Text shown =
The Proposed Missouri Headwaters Conservation Area - What You Need to Know

Right now, the US Fish and Wildlife Service is taking comments on a proposal to create a conservation area in parts of five counties in SW Montana. If enacted, private landowners would be eligible for voluntary, LWCF-funded conservation easements.

Read why Montana BHA is fully supporting the Missouri Headwaters Conservation Area.

If helpful, here are some of our bulleted reasonings. Please use these to craft your own comments, but please use your own words. The deadline to comment is November 27th. 

  1. Cows not condos. These lands would stay in private ownership, and uses such as grazing and farming would be maintained. The obvious benefit for Montana, and for hunters and anglers specifically, is that our public fish and wildlife see no property boundaries and not only benefit from - but rely on - the private lands habitat provided by our landowning neighbors. By preventing subdivisions and future large-scale development on these key private lands, we’ll ensure that critical wildlife habitat remains.

  2. Let’s keep Montana, Montana. We cannot ignore the growing pressures to develop the working lands that make Montana so special. Property taxes are rising, changes to climate are making damaging weather events more common, and it's becoming more difficult for our farming and ranching neighbors to make a living and afford to live their preferred way of life. Conservation easements offer a voluntary financial tool in the toolbox for landowners to keep their lands, keep them working, and keep their businesses in the family.

  3. Not funded by taxes! As one of the leading organizations advocating for the full and permanent funding of the Land and Water Conservation Fund (LWCF), BHA is pleased to see this funding source - made possible by offshore oil and gas revenues, not taxes - be identified to accomplish what would be large-scale and lasting conservation wins in Montana.

  4. This is prime elk country. The eligible project area makes up a significant portion of Montana’s Region 3, which holds 42 percent of our state's elk herd according to 2022 population surveys. Elk and other big game spend much of the year on private lands, which often offer crucial wintering grounds and big-game movement and migration corridors. Conservation efforts like these would go a long way in sustaining our public elk herd.

Collected material =
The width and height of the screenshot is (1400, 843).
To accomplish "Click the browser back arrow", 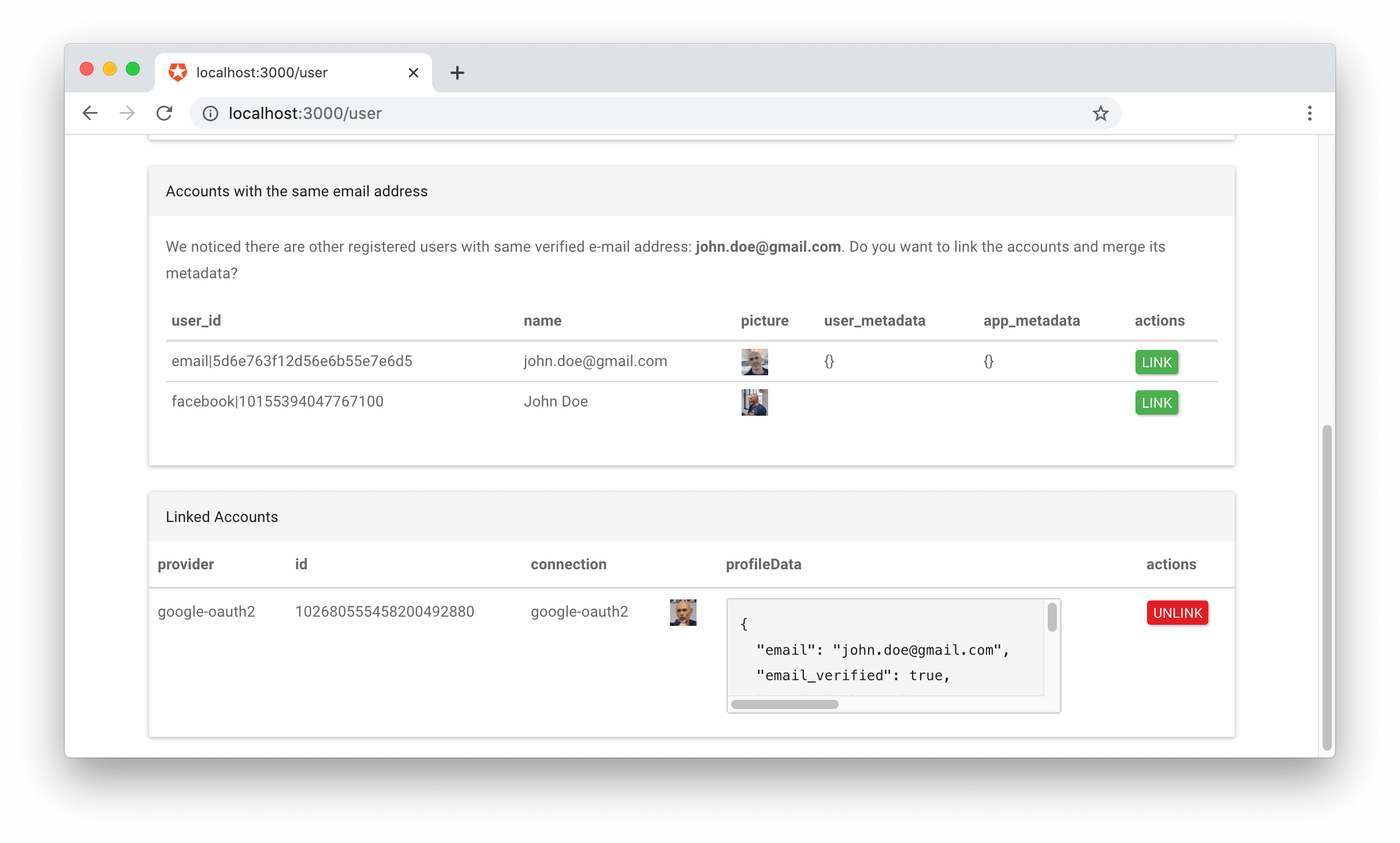I will 90,113.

Task goal =
Please transcribe the text on the proposed Missouri Headwaters Conservation Area, starting at "1. Cows not" and ending at "wildlife habitat remains.". The data aren't needed for this.

The response =
1. Cows not condos. These lands would stay in private ownership, and uses such as grazing and farming would be maintained. The obvious benefit for Montana, and for hunters and anglers specifically, is that our public fish and wildlife see no property boundaries and not only benefit from - but rely on - the private lands habitat provided by our landowning neighbors. By preventing subdivisions and future large-scale development on these key private lands, we’ll ensure that critical wildlife habitat remains.